L’Italia è impegnata già da tempo nella lotta ad ogni tipo di sfruttamento sul lavoro e alla sospensione di diritti civili e sociali, e da questo impegno ne è nata lo scorso anno una legge per contrastare il caporalato. Ma c’è una contraddizione evidente, sottolineata da un’analisi della Coldiretti, e cioè che il 30% dei prodotti agroalimentari che l’Italia consuma sono importati da altri Paesi, compresi alcuni che non rispettano assolutamente le norme di diritti civili e di sicurezza alimentare italiana ed europea. Ad esempio, la Birmania, sotto accusa dalle Nazioni Unite per la campagna brutale di pulizia etnica contro la minoranza dei Rohingya, gode dal 2013 del sistema tariffario agevolato a dazio zero, che ha fatto aumentare dell’800% nel 2017 rispetto allo scorso anno le importazioni di riso in Italia, raggiungendo così il valore record di 7 milioni di chili nel solo primo semestre sulla base dei dati Istat.
Quello della Birmania è, però, solo l’ultimo dei molti casi di “caporalato invisibile”, come lo definisce la Coldiretti, solo perché avviene in Paesi lontani, nella lista ci sono anche le importazioni di conserve di pomodoro dalla Cina, al centro delle critiche internazionali per il fenomeno dei “laogai”, i campi agricoli lager che secondo alcuni sarebbero ancora attivi, nonostante l’annuncio della loro chiusura. Nel 2016 sono aumentate del 36% le importazioni in Italia di concentrato di pomodoro dal Paese asiatico, che hanno raggiunto 92 milioni di chili, pari a quasi il 10% della produzione nazionale in pomodoro fresco equivalente. E ancora, le importazioni di nocciole dalla Turchia sulla quale pende l’accusa per lo sfruttamento del lavoro delle minoranze curde; ma il problema dello sfruttamento riguarda anche le rose dal Kenya per il lavoro sottopagato e senza diritti, i fiori dalla Colombia dove è stato denunciato lo sfruttamento del lavoro femminile o la carne dal Brasile, dove è stato denunciato il lavoro minorile. Le banane sono il terzo frutto più consumato in Italia, ma su quelle che vengono dall’Ecuador sono stati segnalati trattamenti chimici fuorilegge in Europa, mentre lo zucchero di canna, divenuto di gran moda, viene ottenuto in Bolivia in piantagioni dove si segnala l’abuso di stimolanti per aumentare la resistenza al lavoro. Ma ci sono trattative in corso anche per i prodotti frutticoli con i Paesi del Mercosur (Argentina, Brasile, Paraguay, Uruguay) dove non ci sono le stesse norme di tutela di lavoro vigenti in Italia.

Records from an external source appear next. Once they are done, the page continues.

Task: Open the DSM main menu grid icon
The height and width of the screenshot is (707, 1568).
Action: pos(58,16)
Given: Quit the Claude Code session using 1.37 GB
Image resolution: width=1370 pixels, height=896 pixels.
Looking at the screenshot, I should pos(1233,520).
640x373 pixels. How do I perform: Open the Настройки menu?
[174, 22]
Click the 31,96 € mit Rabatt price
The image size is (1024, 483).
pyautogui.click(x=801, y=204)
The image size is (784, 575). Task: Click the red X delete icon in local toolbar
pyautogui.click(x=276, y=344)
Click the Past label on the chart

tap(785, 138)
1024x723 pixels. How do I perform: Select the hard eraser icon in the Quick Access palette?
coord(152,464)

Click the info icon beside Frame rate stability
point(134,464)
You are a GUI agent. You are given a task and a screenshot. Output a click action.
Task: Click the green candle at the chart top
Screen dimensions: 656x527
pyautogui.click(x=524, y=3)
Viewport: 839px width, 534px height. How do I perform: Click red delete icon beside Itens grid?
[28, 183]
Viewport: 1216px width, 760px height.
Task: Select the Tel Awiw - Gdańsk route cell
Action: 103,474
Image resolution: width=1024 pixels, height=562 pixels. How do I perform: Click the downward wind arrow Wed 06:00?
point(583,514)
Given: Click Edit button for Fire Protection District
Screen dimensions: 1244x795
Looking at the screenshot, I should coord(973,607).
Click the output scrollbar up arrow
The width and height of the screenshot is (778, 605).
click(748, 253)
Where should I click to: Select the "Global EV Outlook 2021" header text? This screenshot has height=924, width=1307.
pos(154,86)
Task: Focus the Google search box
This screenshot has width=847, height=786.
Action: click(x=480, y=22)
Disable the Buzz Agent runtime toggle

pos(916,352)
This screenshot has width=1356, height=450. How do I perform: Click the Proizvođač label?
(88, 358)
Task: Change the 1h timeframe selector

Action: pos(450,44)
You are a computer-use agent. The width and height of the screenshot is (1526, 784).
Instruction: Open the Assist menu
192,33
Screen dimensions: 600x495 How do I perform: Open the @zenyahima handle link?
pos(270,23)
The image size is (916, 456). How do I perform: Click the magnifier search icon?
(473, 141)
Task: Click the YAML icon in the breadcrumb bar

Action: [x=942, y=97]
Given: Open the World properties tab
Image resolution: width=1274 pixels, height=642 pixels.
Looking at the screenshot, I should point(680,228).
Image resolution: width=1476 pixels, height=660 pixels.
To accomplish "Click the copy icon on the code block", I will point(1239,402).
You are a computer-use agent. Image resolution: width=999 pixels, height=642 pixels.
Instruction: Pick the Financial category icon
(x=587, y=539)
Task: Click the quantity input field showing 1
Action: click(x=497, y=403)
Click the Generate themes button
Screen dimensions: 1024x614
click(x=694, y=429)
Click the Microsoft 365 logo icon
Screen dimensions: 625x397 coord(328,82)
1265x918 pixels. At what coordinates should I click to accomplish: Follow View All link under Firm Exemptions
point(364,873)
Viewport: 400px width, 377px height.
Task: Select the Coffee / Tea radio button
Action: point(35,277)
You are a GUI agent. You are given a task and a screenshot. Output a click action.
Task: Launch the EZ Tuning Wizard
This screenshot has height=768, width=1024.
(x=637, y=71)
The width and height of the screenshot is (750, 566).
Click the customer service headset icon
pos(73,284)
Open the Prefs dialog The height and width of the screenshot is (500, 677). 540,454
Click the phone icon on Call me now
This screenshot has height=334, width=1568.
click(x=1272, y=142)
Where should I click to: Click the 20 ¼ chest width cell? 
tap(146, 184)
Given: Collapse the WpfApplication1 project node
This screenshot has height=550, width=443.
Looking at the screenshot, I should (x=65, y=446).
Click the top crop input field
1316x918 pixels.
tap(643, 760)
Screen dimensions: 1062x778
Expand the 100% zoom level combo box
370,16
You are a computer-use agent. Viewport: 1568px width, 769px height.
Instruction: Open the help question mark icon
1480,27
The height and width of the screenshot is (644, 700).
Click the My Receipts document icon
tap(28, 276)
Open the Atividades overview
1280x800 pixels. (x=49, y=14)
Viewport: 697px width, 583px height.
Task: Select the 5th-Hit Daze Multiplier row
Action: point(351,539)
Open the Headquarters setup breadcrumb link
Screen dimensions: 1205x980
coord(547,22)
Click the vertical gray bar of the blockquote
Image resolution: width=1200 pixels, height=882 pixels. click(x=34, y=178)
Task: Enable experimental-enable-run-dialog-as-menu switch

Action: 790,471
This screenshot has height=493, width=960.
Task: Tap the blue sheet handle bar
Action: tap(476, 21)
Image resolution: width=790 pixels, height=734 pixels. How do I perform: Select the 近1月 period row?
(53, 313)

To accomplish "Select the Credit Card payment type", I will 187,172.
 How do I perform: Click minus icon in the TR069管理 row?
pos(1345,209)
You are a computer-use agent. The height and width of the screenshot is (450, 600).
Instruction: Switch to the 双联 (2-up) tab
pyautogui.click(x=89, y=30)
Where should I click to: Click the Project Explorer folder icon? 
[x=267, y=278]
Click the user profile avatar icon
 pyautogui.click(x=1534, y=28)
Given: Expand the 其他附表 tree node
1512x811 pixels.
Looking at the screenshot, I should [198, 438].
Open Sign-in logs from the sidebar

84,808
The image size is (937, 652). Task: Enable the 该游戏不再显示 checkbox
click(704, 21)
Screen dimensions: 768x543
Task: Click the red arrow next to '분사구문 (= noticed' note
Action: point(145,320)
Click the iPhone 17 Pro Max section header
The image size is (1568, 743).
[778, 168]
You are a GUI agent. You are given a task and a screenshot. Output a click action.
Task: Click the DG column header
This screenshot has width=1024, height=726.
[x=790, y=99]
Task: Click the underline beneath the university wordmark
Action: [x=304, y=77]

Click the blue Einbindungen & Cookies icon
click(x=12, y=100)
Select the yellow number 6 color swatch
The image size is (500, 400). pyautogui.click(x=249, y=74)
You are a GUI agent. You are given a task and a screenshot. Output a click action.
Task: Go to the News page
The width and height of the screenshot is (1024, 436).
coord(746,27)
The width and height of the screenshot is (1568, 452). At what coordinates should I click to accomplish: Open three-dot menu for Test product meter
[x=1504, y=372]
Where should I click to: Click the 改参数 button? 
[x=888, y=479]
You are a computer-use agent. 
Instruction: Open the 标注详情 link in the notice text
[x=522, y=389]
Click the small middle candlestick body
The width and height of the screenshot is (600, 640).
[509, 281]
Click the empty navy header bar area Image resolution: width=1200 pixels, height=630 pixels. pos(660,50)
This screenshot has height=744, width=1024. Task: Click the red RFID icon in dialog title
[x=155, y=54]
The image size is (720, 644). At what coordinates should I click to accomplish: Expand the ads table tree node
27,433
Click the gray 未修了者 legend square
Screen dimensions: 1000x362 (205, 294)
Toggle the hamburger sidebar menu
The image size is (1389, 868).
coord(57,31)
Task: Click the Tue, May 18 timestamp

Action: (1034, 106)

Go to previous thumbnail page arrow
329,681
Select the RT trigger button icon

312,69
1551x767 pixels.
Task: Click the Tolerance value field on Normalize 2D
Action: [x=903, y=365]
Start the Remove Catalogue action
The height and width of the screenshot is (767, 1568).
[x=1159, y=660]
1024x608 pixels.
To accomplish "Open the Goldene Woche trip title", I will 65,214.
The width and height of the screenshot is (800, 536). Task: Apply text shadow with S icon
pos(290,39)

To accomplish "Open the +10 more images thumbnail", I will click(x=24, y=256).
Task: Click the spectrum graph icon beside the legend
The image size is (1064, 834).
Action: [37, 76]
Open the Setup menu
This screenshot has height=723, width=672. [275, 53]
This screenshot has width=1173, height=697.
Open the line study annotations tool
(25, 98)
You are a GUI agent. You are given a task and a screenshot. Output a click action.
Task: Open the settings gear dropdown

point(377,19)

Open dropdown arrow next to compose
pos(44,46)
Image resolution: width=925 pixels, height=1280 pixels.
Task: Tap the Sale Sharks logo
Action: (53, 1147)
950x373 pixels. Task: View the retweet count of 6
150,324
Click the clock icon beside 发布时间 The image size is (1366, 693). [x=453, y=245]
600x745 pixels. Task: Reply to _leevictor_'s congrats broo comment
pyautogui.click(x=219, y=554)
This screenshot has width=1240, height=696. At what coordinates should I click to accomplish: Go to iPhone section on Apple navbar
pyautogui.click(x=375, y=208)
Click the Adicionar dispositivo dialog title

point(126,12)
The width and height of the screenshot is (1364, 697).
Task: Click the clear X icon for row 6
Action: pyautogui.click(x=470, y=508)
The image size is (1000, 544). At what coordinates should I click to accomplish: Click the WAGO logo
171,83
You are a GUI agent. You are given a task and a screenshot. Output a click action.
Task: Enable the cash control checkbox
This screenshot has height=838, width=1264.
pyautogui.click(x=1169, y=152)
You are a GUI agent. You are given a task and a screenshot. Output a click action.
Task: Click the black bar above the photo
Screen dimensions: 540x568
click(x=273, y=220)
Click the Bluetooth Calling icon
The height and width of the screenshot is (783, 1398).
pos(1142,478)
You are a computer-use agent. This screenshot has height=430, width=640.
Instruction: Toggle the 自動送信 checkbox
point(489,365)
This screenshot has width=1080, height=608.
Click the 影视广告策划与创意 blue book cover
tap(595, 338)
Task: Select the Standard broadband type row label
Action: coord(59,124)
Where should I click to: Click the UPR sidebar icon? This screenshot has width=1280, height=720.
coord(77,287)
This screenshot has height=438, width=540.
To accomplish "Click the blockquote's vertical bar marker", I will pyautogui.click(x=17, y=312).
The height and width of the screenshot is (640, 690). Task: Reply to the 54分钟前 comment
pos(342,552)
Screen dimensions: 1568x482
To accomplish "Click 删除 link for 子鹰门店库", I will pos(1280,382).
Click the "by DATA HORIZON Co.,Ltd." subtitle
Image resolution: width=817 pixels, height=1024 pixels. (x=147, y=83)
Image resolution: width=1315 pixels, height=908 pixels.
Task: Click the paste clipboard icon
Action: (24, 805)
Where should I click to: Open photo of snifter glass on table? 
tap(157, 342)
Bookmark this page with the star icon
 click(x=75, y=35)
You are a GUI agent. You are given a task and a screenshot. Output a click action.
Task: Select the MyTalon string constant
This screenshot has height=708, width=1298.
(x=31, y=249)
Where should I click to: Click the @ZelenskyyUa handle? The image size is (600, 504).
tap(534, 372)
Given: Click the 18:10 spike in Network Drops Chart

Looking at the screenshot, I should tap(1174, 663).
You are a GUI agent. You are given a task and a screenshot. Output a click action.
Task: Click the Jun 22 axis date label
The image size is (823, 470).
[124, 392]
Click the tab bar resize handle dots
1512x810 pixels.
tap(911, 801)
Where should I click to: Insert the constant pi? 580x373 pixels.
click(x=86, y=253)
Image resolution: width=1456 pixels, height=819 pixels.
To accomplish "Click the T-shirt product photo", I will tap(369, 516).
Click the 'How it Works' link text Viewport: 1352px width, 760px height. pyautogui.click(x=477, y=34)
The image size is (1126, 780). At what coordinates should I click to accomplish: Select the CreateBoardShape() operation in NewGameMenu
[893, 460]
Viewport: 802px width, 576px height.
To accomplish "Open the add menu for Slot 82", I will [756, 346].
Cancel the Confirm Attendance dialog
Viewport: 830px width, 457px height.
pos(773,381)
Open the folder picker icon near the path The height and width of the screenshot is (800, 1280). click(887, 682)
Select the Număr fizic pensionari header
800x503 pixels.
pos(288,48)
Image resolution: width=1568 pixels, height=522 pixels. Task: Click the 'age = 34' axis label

Tutto questo accade nell’indifferenza delle Istituzioni nazionali ed europee, denuncia la Coldiretti, che anzi spesso alimentano di fatto il commercio dei frutti dello sfruttamento con agevolazioni o accordi privilegiati per gli scambi che avvantaggiano solo le multinazionali.
“Non è accettabile che alle importazioni sia consentito di aggirare le norme previste in Italia dalla legge nazionale sul caporalato - afferma il presidente Coldiretti, Roberto Moncalvo - ed è necessario, invece, che tutti i prodotti che entrano nei confini nazionali ed europei rispettino gli stessi criteri a tutela della dignità dei lavoratori, garantendo che dietro tutti gli alimenti, italiani e stranieri, in vendita sugli scaffali ci sia un percorso di qualità che riguarda l’ambiente, la salute e il lavoro, con una giusta distribuzione del valore a sostegno di un vero commercio equo e solidale”.